The cat-like Koldorians were thriving in their new land and Blackwell was well settled by the survivors of the kingdom of Dun-lyn. Nathan Sinclair and John Roland the newest general of the fourth army, were still good friends of the Commander. Nathan still spent a lot of his time with Justine. The defeat of Devron at her hand with the Blood Wart knife had cured her dreadful curse. Bishop, Steven Wall, had reorganized his church; he was now Steven Wall, Seraphim of the Reorganized Church of Our Redeemer
During the attack on Cr’Mere; Bolinor received an indescribable gift. Joy filled him even now as he remembered the return of his beloved elder sister, taken in the same bandit raid he had been captured in. She had arrived to stay in Amberwine, with her son. An imperial officer had taken Jasmine as his concubine when she was young, barley out of her teens. Brendan had been born when she was in the army. A sympathetic friend had taken care of him. After the Battle of Cr Mere, Jasmine had sent for him. Now two year on he was a strapping lad of eighteen. Bolinor’s nephew loved the wild and the two of them had spent a lot of time together, adventuring and discovering the new land.
His thoughts were interrupted by footfalls. He turned to see Cassandra. She was dressed in one of the flowing dresses she favored. Bolinor knew that she wore the style of her old homeland because she didn’t like wearing the restricting under clothes worn in this region. Her long auburn hair framed her face. “Bolinor, when are you coming to bed?”
The man smiled and reached for her hand. “Now, my love. I was just thinking how everything started.”
Cassandra smiled. “It was hard, but things have turned out so well.”
Her reply was interrupted by the appearance of a young man coming around the corner. It was his nephew Brendan. Bolinor couldn’t help but think how much he looked like his mother, Bolinor’s sister.
“Uncle, do you have a minute? I need to talk to you too, Cassandra.”
She pulled out of Bolinor’s arms and said, “What is it?”
“I’ve been having dreams, strange compelling ones. They haunt my nights and distract me when I’m awake.”
Bolinor looked perplexed. “Go on.”
Brendan began to pace. “It started two days ago, when I ran into this elf in Assandra. We shared a jug of ale. Now, all I can think about is building a ship for a journey south. There are to be four others who will go with me on this ‘quest’.”
“‘Quest’?” Cassandra asked.
The young man rubbed his forehead. “I can’t think of any other way to describe it. This feeling is overpowering and compelling.”
Cassandra looked intensely worried. Bolinor just felt puzzled. “This has magic involved. I’ve scried his memory. Your nephew is required to go south. I’m not sure why he was chosen, or what he has to do, or even who the others are.” Cassandra looked to her husband.
“I’ll know where to go, and who the others are when the time is right,” Brendan answered.
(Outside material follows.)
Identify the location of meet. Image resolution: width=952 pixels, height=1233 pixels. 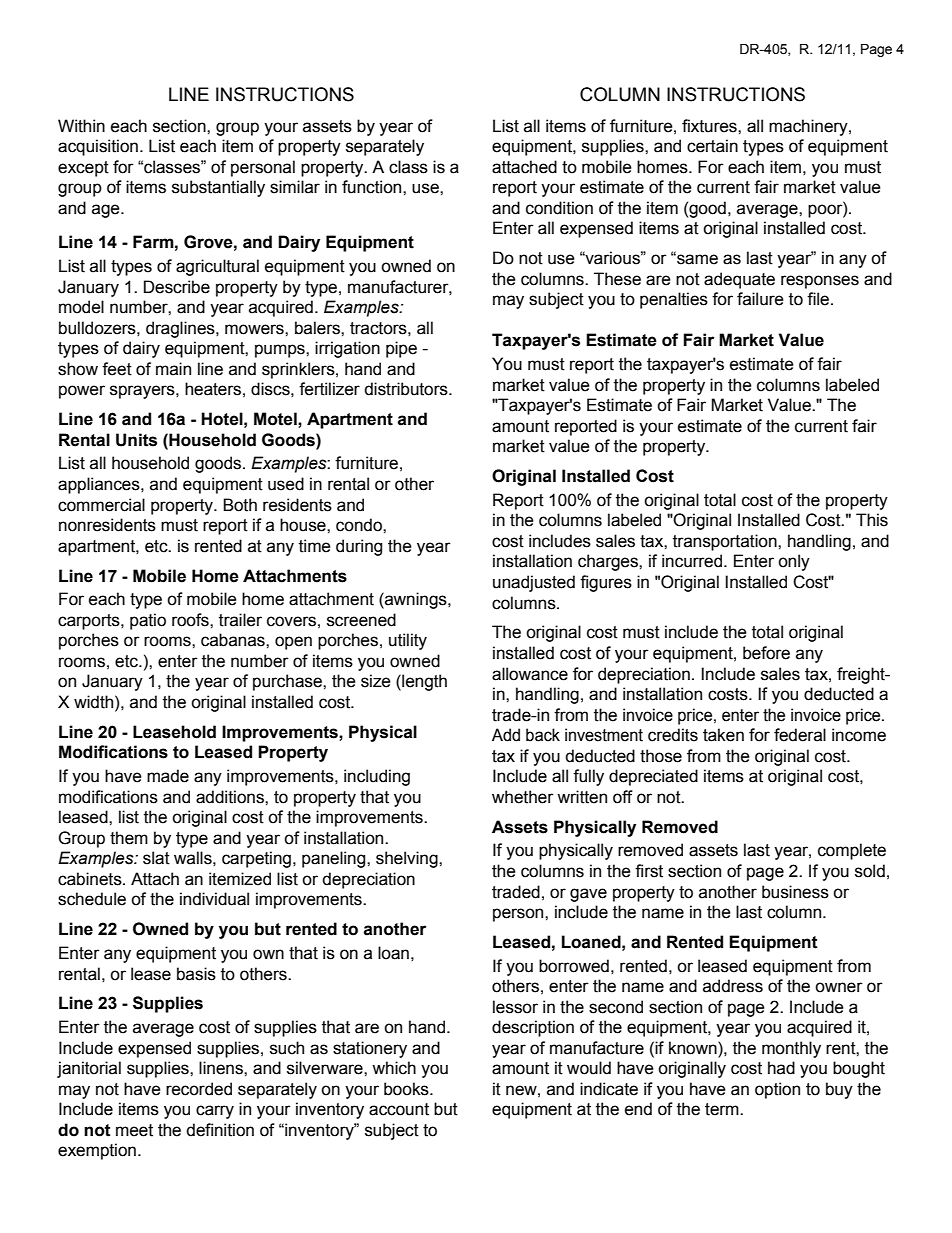
(134, 1130).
Bolinor wasn’t one to get in the way of adventures, ‘quest’s, or even a young man’s ambition to make something of himself. “You draw up the plans and we will get your ship built.”
* * *
Steven Wall walked through the chapel of his abbey. The room was a good size with benches flanking the aisles. He stopped at the altar with a cross behind it. The building was large; with three levels and a number of outbuildings. The abbey sheltered almost two hundred people who lived and worked there. Students came to study, the scribes wrote, and priests worshipped here. Steven hated the word cleric. It was funny how he had built his entire life on the teachings of the man who traveled the land; a man with only one God. He was still tormented and teased in the tavern about it from visiting clergy. But, more than one would seek him out asking for more on this man. The Reorganized Church of Our Redeemer had no spell casting abilities but when the injured or sick came to this place, and prayed in faith they were healed.
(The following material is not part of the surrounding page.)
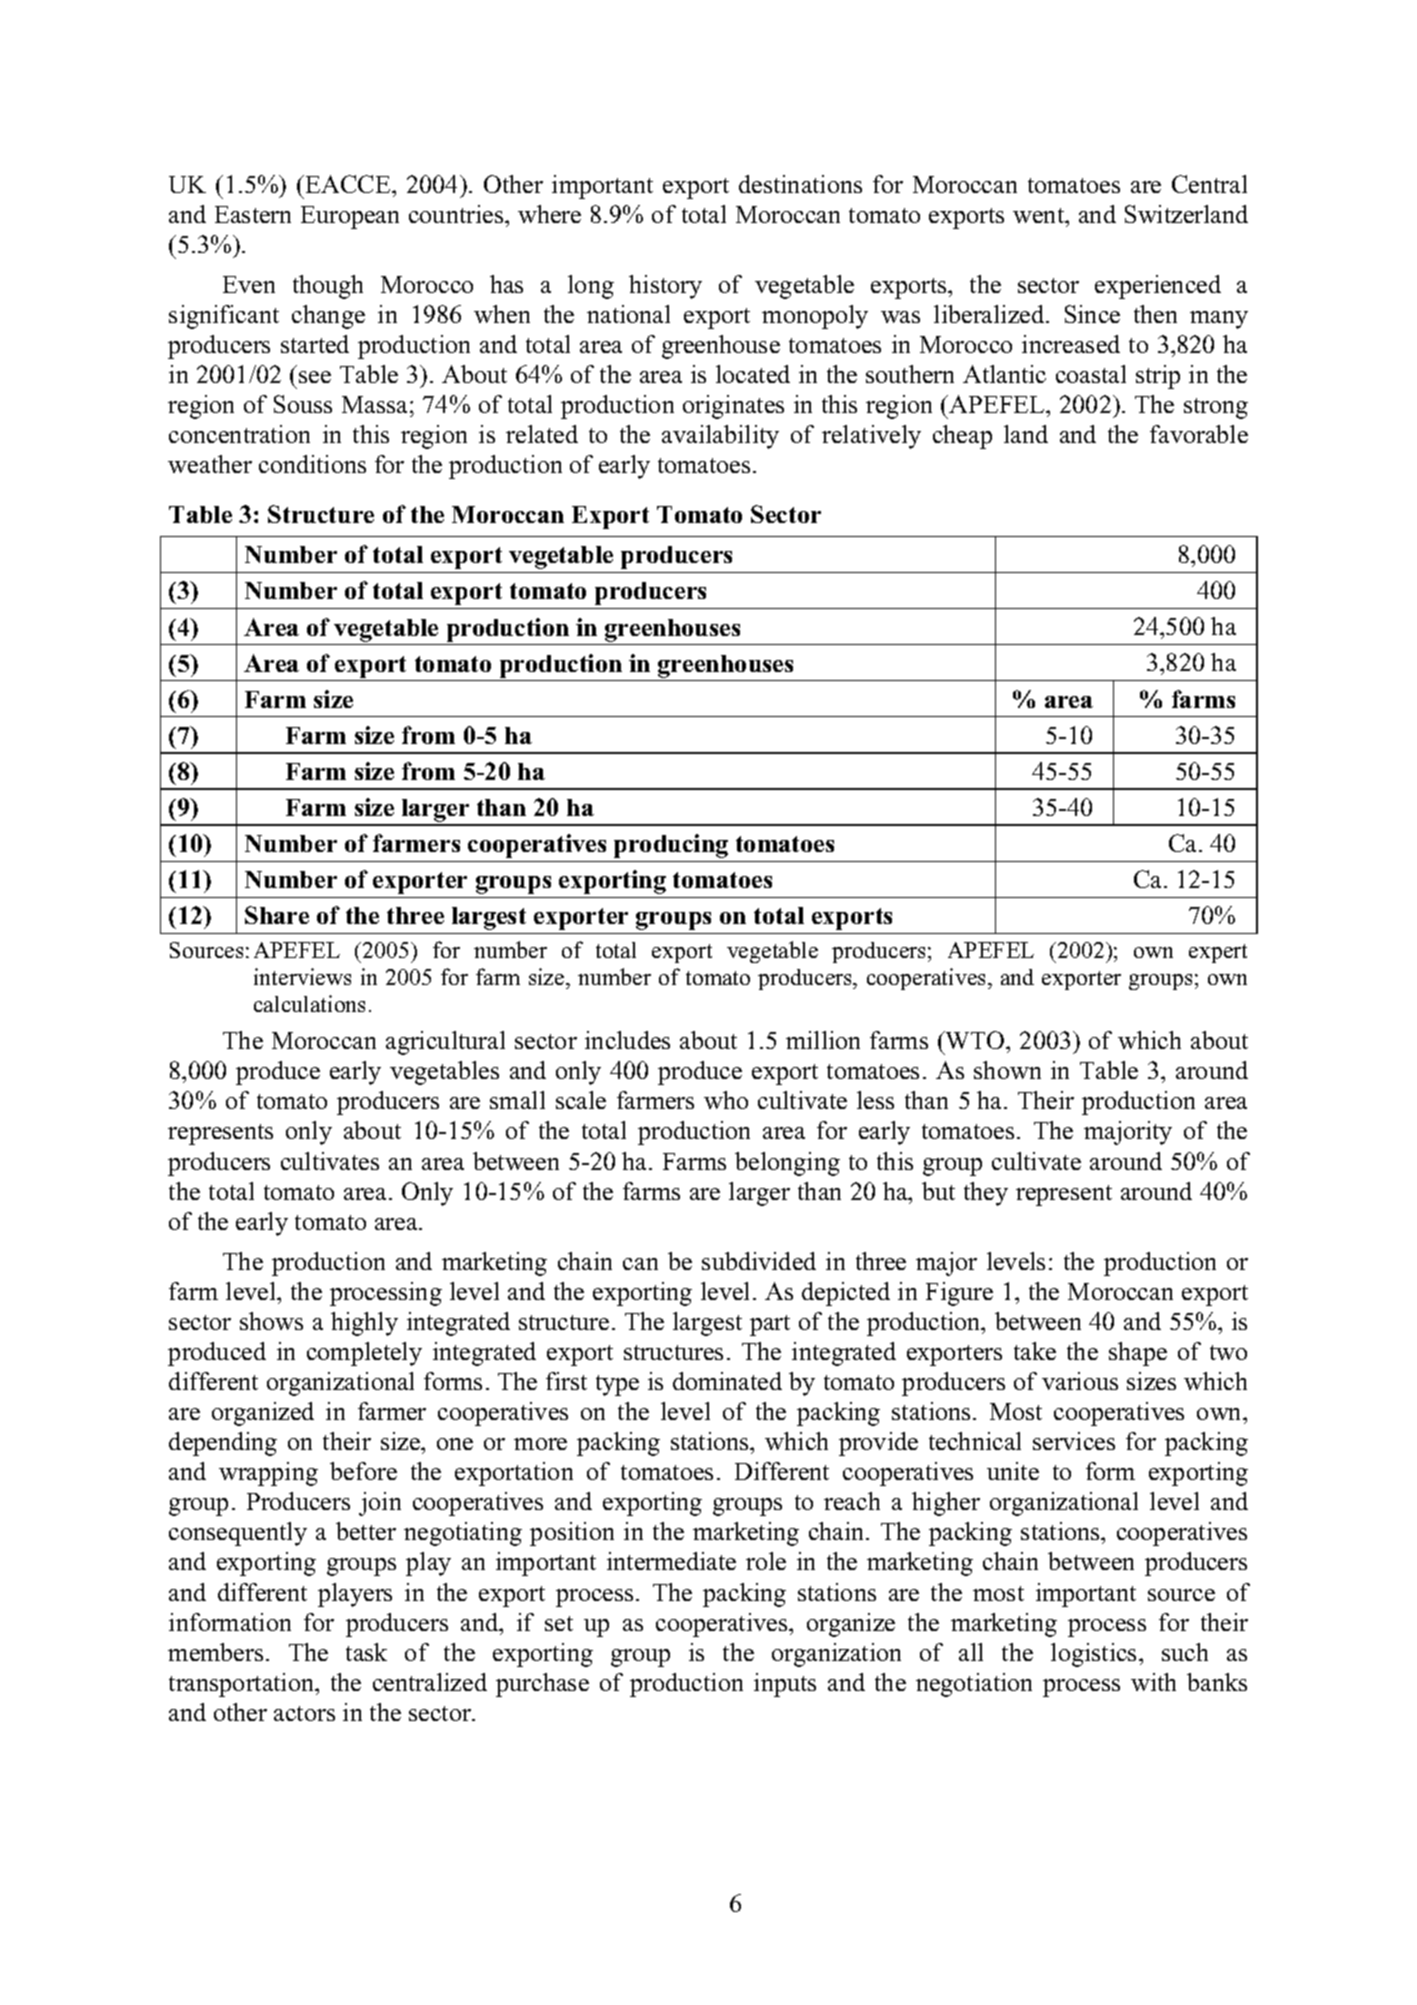 The image size is (1417, 2005). Describe the element at coordinates (671, 846) in the screenshot. I see `producing` at that location.
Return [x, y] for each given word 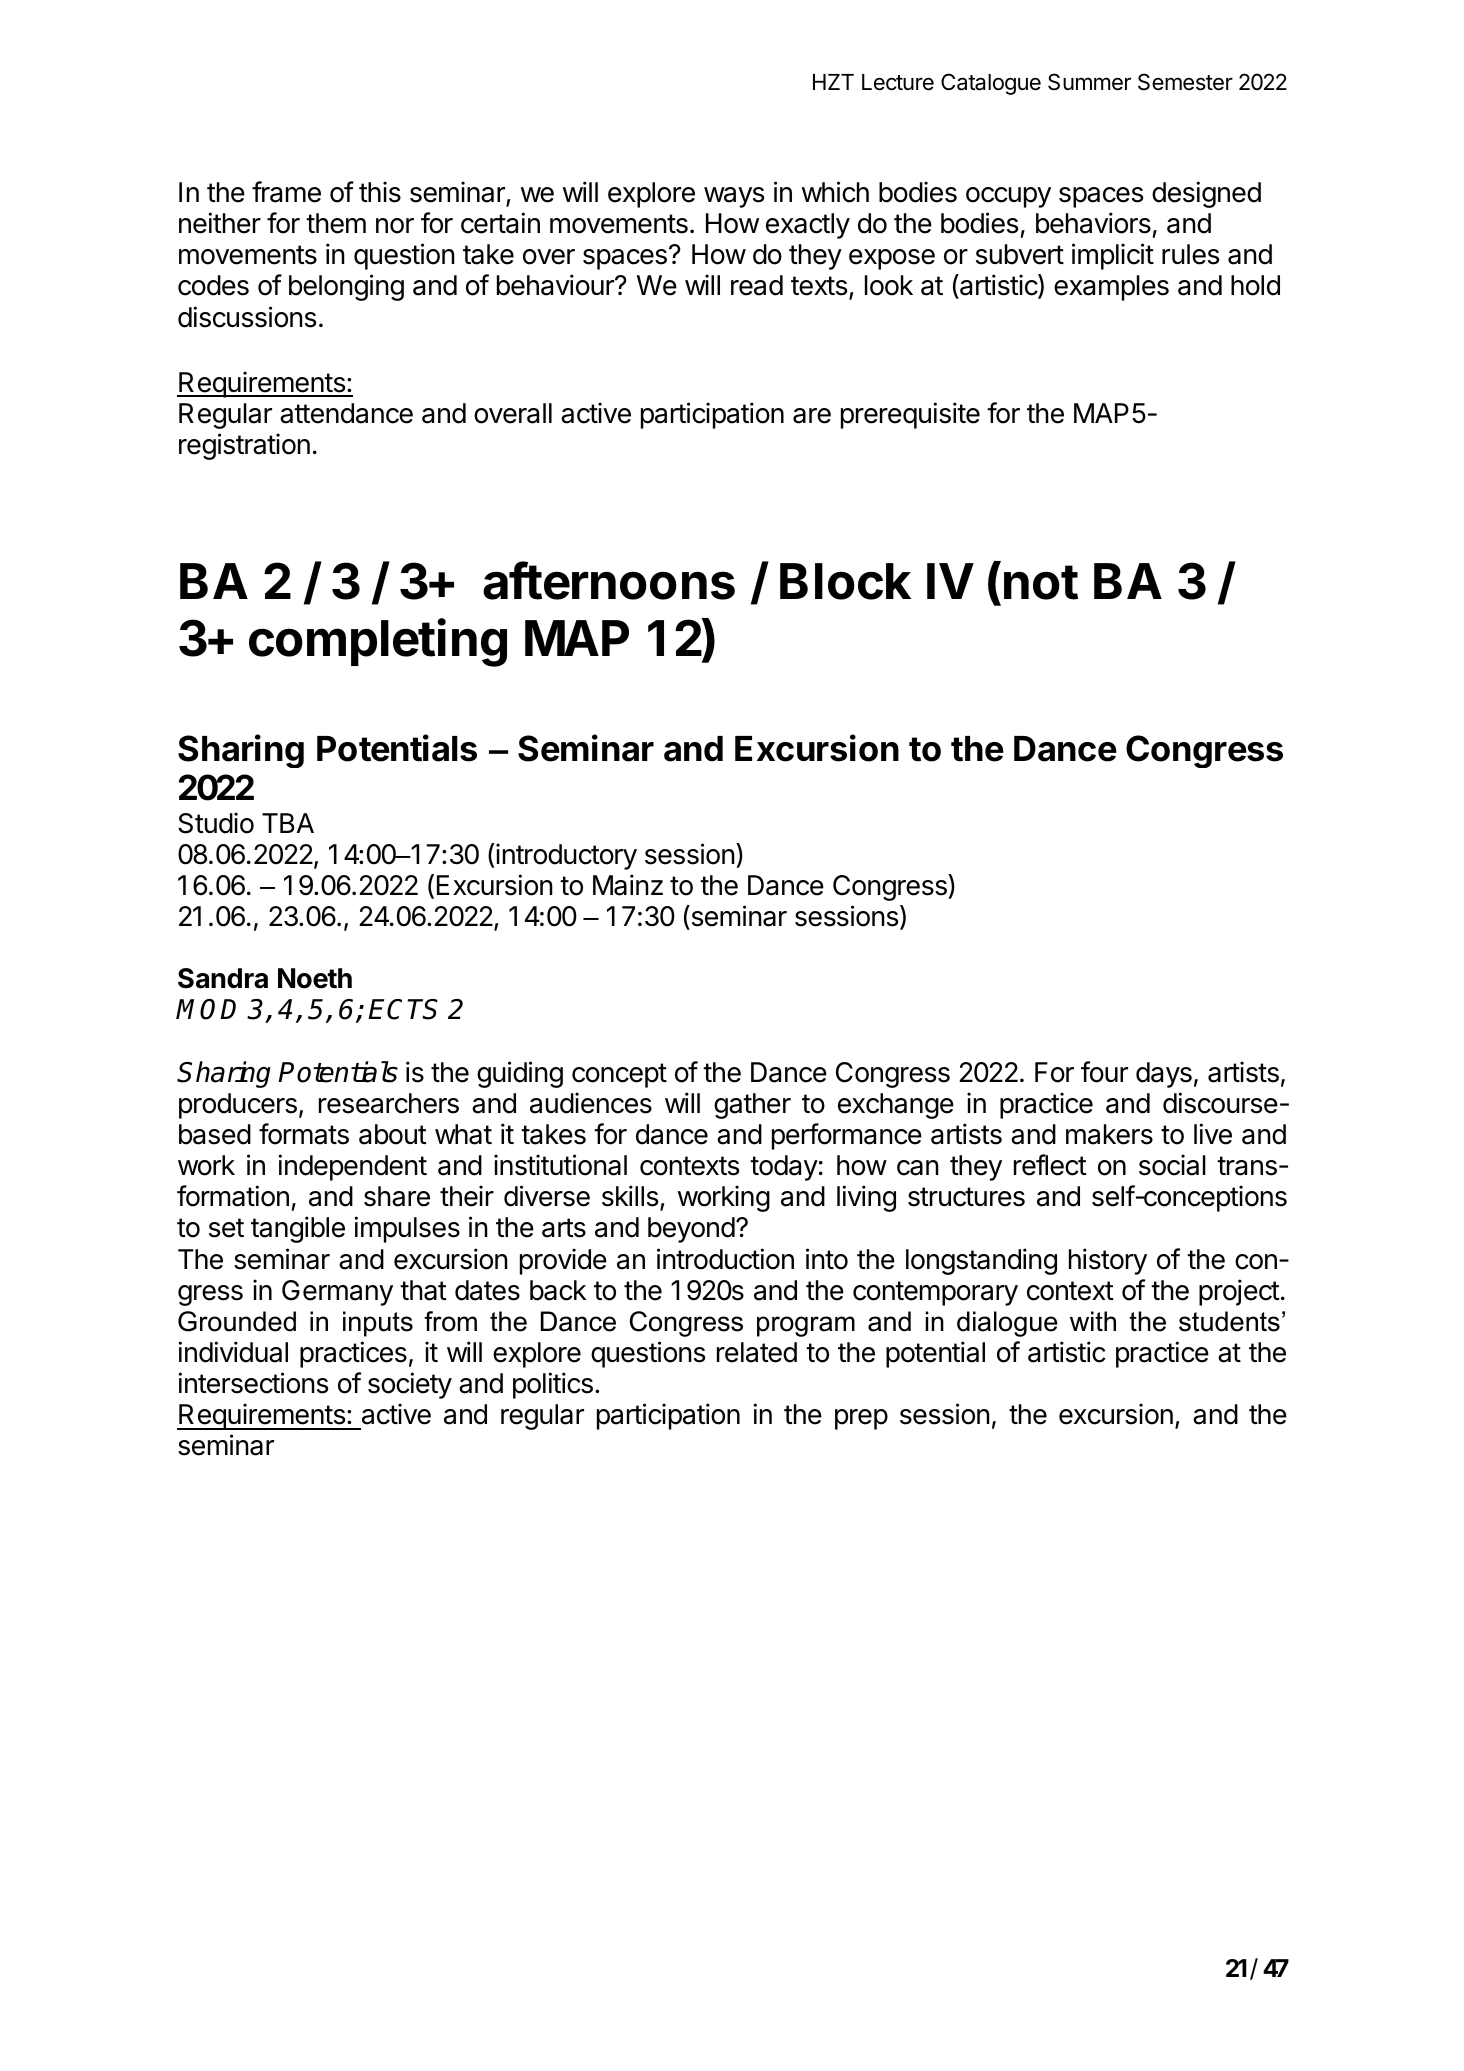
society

Now he knelt before the altar in his nightly prayer with his head bowed in silence. He didn’t see the figure appear behind him. The elf touched the kneeling man and then vanished. Suddenly Steven looked up sharply. Then he sighed and crossed himself as he stood up. He moved through the church, saw a servant was putting out the candles and lanterns. He pattered on down the dimly lit hall and knocked once, and slipped into the room and closed the door behind him. A young woman lay in bed. Her shoulders propped up by pillows. She was dressed in a white nightdress and her auburn hair was shoulder length.
She sighed then recognized the man and smiled. “Coming to say goodnight?”
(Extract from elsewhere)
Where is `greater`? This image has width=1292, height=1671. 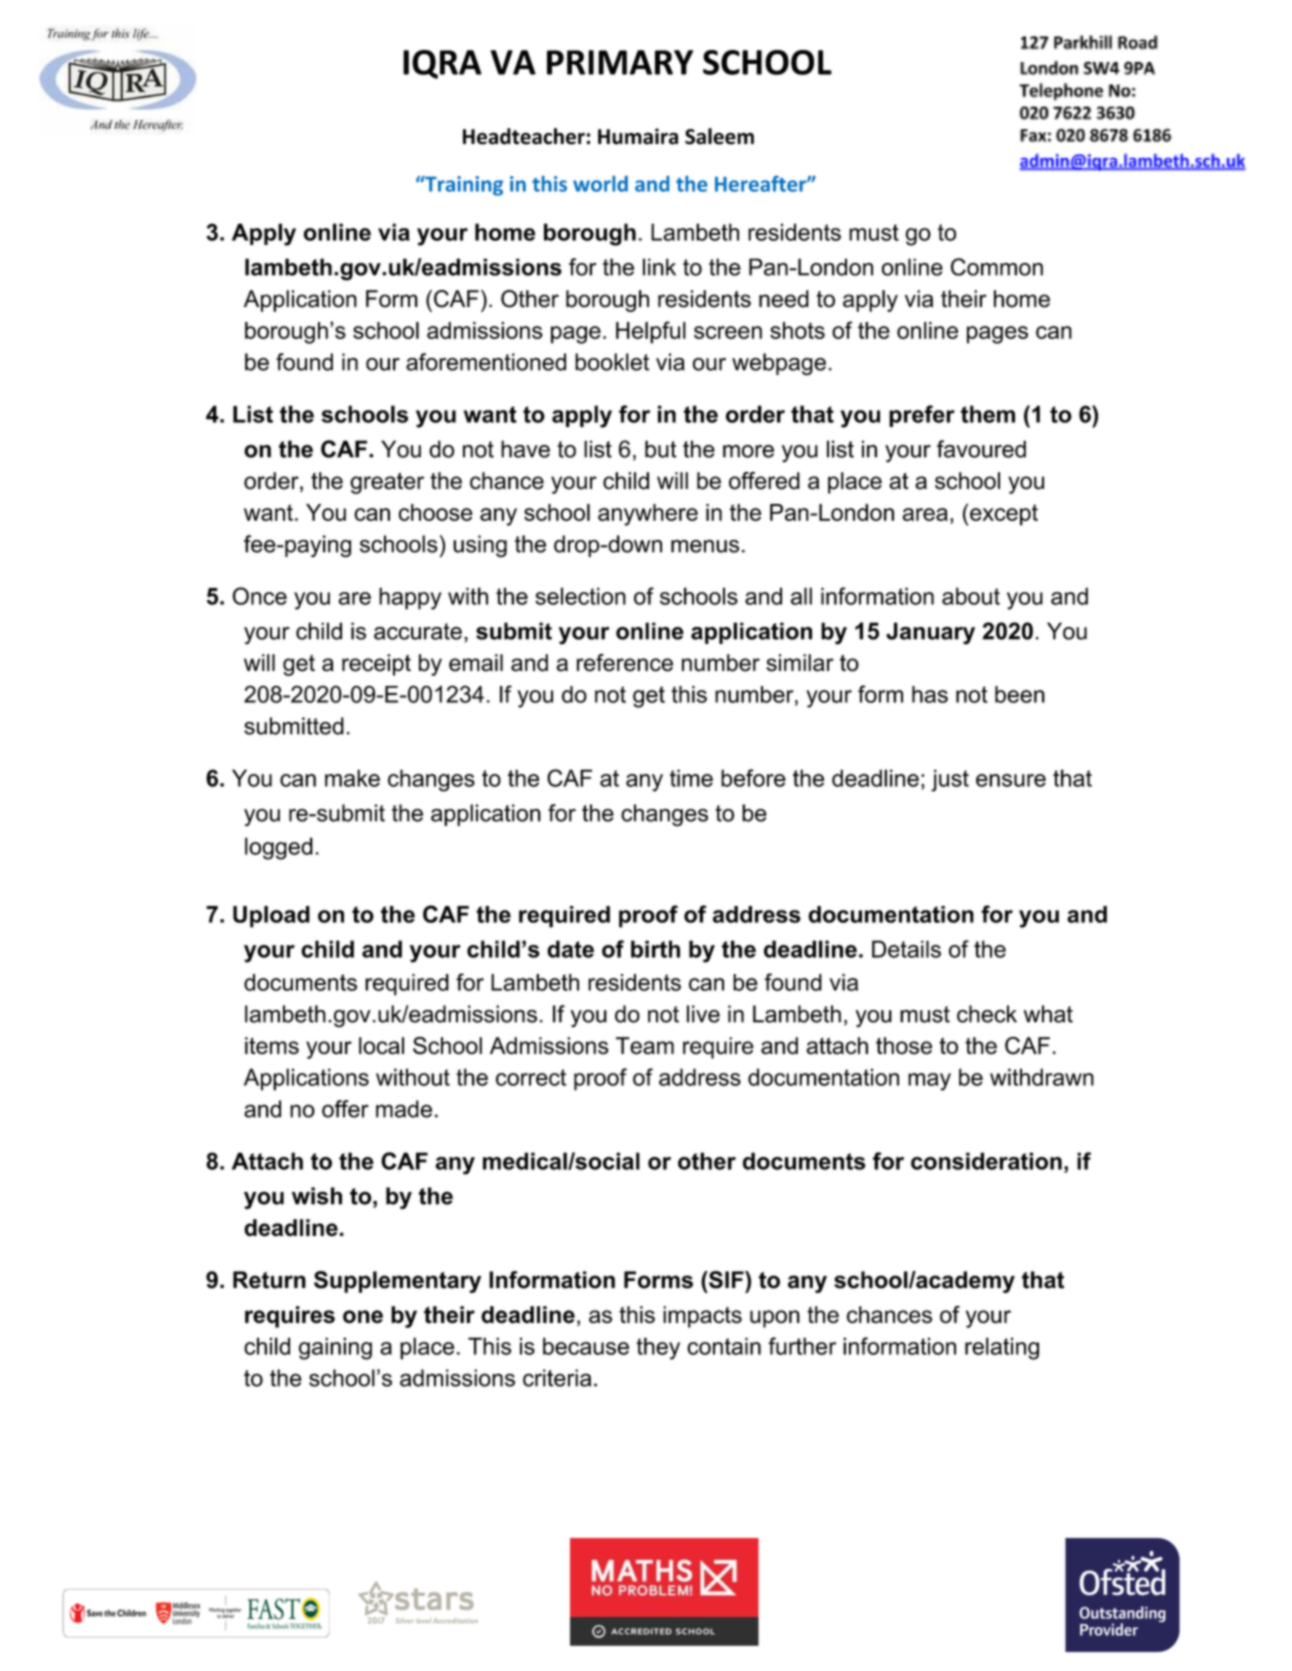
greater is located at coordinates (387, 483).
Steven stood looking down at her. She was slowly dying and nothing he could do could stop it. “No I haven’t. The time has come for you to start your journey home.”
“Have you found where I have come from?” she asked hopefully.
“No one knows, not since the day the ship plucked you from the wrecked lifeboat.”
“Why now? Do I really have to leave?” The woman asked saddened.
“Yes, I’m afraid so. We leave for Assandra in four days.”
She nodded, and then lapsed into thought. Wall, not wishing to disturb her further, let himself out.
* * *
The stranger rode into town. His horse was tired and worn. The gelding plodded with its head down. The man, like his horse, was exhausted. His faced was lined and dirty, neither young nor old. He looked haunted. Every clang or sudden movement brought quick notice. If one were to look close enough, they would see the hardened determination on his face. The fire of urgency burned in his deep-set eyes. The man had pushed hard from Mullaria. It was hundreds of miles away through some of the wildest land in Menel Fenn. Directly overland, crossing the BurningDesert, and then over one of the highest mountain ranges, the rider had made the trip in twelve days.
He had been often asked what it was that drove him; he would only look bewildered and shrug uncertainly. He did not know, but he had killed two horses and rode the gelding hard to get here. He rubbed his head. Ever since meeting the elf the urgency to get to Assandra was the all-important thought. He mused, the wild elves wouldn’t miss him, a human was tolerated there, more were slaves, but they were never really trusted. Bolinor had changed that; the grand duchess had been working with the Commander to mend the rift between the races. He had no family, and no ties. He hired his sword as needed. No one would miss him. Slowly he dismounted, and leading the gelding, went in search of an inn, near the harbor.
* * *
The three-masted ship slowly worked her way into harbor, only the topsails flapped in the dying wind. The ship showed hard use. Caught in a storm three days ago, two of the longboats were missing as well as some of the deck fitting torn off in the height of the frenzied weather. Sails were being mended, and the crew who had been washed overboard were all but forgotten.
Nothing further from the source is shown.